Souvenirs du Casino de la Selva

En 1985, j’assurais la gérance d’une librairie africaine nommée Le Marais noir. Le propriétaire, fils d’un président de la République en exil avenue Foch, avait disparu dans une histoire de vaudou. Bien que n’ayant aucune référence, j’avais été préféré au seul autre candidat, un ivrogne. J’étais moi-même assez ivrogne, mais plus jeune. Le Marais noir avait un fonds de livres anciens, consacrés aux colonies et aux religions africaines, et un fonds plus moderne, sociologique, s’intéressant à ce qu’il était convenu à l’époque de désigner sous le néologisme de « négritude ». J’avais abandonné la faculté alors que je préparais un mémoire de grammaire latine et je ne m’intéressais absolument pas au continent africain. Le seul Africain que j’avais connu circa 1979, surnommé par la bande des Halles « le nègre Roger », était un homosexuel assez sympathique, mais peu tourné vers la tradition ou l’ethnocentrisme. Je ne connaissais donc rien à la question.

La librairie était très sombre, peu fréquentée, et il m’arrivait d’y dormir paisiblement lorsque j’avais eu le courage de me lever pour aller travailler. Avec l’argent liquide que me laissaient les rares clients, j’allais m’acheter des bouteilles d’alcool mexicain chez un marchand de spiritueux voisin. À cette époque, la mode était à la tequila et au mescal. Ce faisant, je passais devant la vitrine d’une librairie mieux tenue que la mienne, plus petite, plus attrayante dont l’enseigne s’intitulait : « Au-dessous du volcan. » Je n’avais jamais entendu parler de Malcolm Lowry, la littérature étrangère n’étant pas mon fort. J’avais été formé par les goûts surréalistes de mon père qui se méfiait des traductions, la seule ayant grâce à ses yeux étant celle de Baudelaire pour les contes d’Edgar Poe. Mon penchant personnel pour la décadence, la littérature fin de siècle, la pornographie du xviiie siècle et les romans latins ne m’avait pas rapproché des Fitzgerald, Hemingway, Dos Passos et compagnie. Du Mexique par contre je me sentais proche à cause d’un film que j’adorais : Apportez-moi la tête d’Alfredo Garcia.

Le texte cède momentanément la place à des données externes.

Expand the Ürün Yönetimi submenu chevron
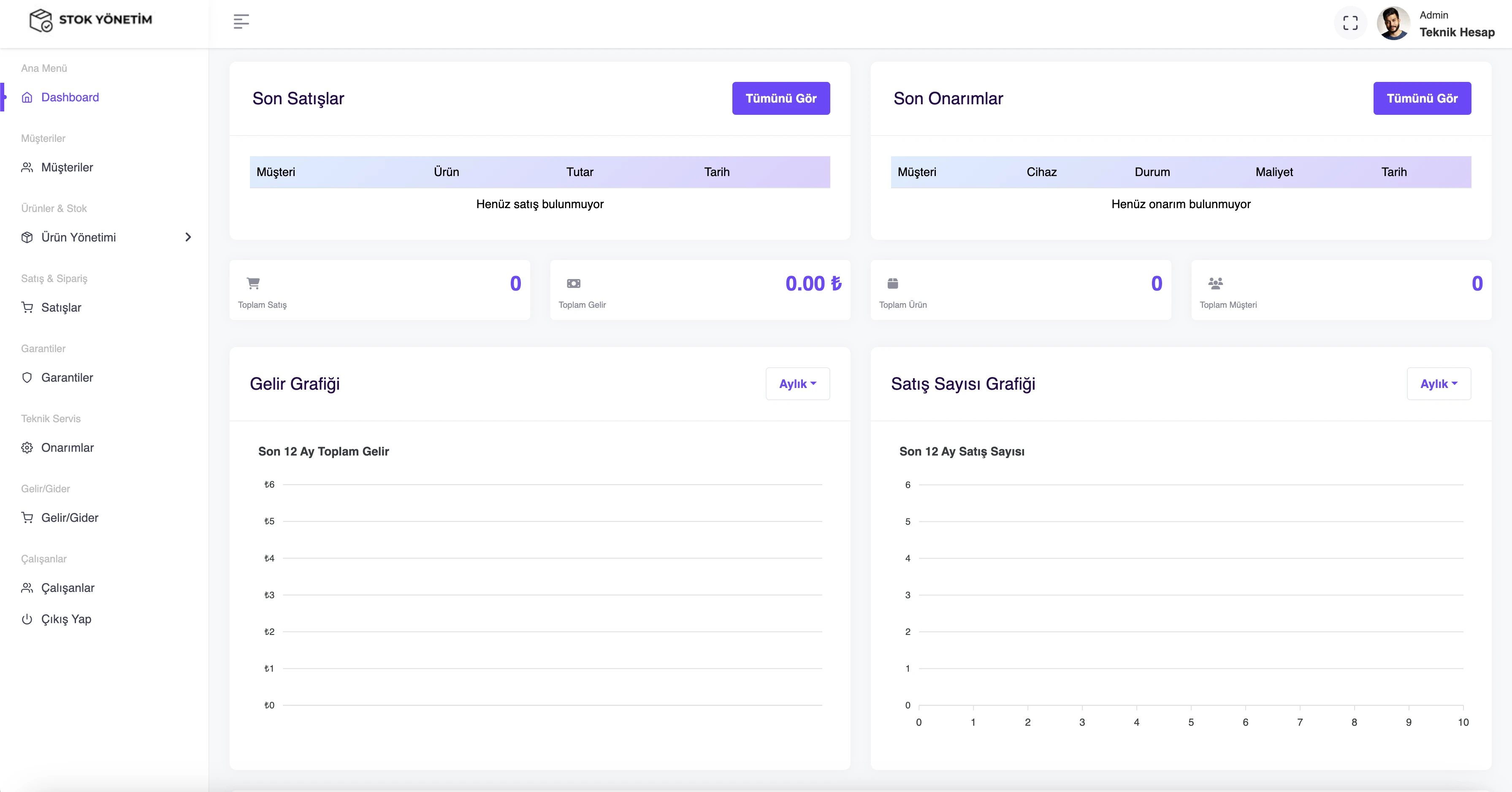Image resolution: width=1512 pixels, height=792 pixels. coord(188,237)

C’est en sortant de cette librairie que j’ai rencontré ma première épouse dans les toilettes d’un café. Elle était très jolie, possédait une télévision, et, luxe suprême à l’époque, un magnétoscope. Nous menions grand train grâce à son salaire et il nous arrivait de sortir à l’Élysée-Matignon et de passer par le drugstore pour louer des cassettes VHS plus pourries les unes que les autres. C’est ainsi que j’ai vu en une seule nuit Zabriskie Point ainsi que l’adaptation de John Huston du roman de Lowry. Je n’en ai gardé aucun souvenir. Le roman, que m’avait prêté une amie dans l’édition Folio avec Jackie Bisset en couverture, m’est tombé des mains plusieurs fois, Les Mains d’Orlac fixant le point de non-retour de ma lecture.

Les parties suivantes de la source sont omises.